Segment Start: SOURCE DATA

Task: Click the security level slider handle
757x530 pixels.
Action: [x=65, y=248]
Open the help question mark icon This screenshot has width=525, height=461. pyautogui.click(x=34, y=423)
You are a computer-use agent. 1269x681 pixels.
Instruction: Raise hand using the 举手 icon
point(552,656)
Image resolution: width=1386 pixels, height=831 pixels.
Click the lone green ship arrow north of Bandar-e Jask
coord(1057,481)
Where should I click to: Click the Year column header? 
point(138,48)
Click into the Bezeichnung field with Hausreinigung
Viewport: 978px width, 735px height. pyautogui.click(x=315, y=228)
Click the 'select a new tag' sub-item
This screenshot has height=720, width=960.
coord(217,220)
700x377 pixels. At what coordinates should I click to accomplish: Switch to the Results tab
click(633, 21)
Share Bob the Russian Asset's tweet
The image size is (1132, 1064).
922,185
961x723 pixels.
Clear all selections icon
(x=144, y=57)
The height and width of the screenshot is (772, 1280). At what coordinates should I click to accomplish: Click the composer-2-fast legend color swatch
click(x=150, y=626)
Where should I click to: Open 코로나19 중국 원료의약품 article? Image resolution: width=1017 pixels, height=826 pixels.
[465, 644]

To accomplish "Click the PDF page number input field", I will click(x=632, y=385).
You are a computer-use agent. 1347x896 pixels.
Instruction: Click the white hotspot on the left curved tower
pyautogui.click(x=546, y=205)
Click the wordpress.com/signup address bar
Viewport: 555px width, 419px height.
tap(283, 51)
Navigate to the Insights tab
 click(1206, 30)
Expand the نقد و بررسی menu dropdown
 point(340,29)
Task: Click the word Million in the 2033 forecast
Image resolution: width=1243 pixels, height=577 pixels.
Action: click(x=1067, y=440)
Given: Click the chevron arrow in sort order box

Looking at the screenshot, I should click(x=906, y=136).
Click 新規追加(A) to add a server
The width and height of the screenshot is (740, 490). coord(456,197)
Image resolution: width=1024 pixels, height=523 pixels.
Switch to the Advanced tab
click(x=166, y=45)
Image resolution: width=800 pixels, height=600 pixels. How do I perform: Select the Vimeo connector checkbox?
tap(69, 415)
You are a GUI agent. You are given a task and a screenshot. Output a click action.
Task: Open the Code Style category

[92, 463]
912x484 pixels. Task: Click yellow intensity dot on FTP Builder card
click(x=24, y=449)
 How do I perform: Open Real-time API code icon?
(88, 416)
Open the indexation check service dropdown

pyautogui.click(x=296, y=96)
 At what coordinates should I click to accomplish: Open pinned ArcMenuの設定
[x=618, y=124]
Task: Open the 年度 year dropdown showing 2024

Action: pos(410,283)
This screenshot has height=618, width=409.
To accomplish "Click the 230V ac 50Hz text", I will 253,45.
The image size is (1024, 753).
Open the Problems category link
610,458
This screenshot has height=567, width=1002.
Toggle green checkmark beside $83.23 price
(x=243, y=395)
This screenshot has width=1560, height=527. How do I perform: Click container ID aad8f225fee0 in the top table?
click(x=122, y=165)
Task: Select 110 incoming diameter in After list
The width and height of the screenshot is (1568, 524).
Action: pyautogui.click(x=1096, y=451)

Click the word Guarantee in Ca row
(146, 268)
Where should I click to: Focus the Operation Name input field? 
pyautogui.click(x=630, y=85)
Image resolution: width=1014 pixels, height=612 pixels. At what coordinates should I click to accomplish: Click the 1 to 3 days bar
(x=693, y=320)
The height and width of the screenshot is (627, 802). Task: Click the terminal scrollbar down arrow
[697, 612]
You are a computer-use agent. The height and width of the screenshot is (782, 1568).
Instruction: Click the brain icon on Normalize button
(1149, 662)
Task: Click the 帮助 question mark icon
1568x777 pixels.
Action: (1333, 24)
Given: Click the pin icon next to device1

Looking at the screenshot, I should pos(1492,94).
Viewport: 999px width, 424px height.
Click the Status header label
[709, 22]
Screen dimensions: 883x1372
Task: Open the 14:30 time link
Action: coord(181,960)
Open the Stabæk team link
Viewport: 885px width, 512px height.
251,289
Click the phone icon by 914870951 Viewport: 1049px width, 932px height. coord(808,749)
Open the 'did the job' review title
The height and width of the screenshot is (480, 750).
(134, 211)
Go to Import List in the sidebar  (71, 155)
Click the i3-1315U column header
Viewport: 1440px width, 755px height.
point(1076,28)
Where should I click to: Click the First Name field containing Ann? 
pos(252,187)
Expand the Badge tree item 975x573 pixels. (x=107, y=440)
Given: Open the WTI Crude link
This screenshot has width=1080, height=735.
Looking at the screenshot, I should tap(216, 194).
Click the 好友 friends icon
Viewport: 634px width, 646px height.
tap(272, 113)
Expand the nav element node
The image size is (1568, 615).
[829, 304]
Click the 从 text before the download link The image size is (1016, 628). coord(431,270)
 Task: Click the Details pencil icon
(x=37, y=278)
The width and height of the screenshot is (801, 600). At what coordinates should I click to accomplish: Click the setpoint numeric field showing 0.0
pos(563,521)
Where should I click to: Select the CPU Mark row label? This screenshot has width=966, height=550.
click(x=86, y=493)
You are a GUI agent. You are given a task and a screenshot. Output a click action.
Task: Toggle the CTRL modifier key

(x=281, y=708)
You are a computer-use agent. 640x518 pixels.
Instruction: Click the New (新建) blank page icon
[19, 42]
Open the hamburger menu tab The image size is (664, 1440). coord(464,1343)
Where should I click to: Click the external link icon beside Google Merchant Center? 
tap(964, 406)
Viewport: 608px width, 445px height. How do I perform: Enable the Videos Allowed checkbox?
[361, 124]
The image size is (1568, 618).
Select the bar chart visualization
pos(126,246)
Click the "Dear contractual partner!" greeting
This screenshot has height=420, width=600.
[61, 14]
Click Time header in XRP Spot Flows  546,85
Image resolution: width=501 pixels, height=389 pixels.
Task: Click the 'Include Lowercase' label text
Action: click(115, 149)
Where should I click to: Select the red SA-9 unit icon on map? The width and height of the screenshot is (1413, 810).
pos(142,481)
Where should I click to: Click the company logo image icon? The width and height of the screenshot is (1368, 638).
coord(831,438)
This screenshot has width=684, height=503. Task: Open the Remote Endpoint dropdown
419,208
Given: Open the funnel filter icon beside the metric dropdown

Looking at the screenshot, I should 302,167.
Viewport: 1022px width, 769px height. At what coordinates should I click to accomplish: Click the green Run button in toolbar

Segment End: SOURCE DATA

HOW TO COMPLETE THIS TASK
Using the word "will" as the filter, copy each matching line from the material.

WRITTEN SOLUTION
To accomplish "Click the PDF page number input field", I will click(x=632, y=385).
To accomplish "Click the 230V ac 50Hz text", I will 253,45.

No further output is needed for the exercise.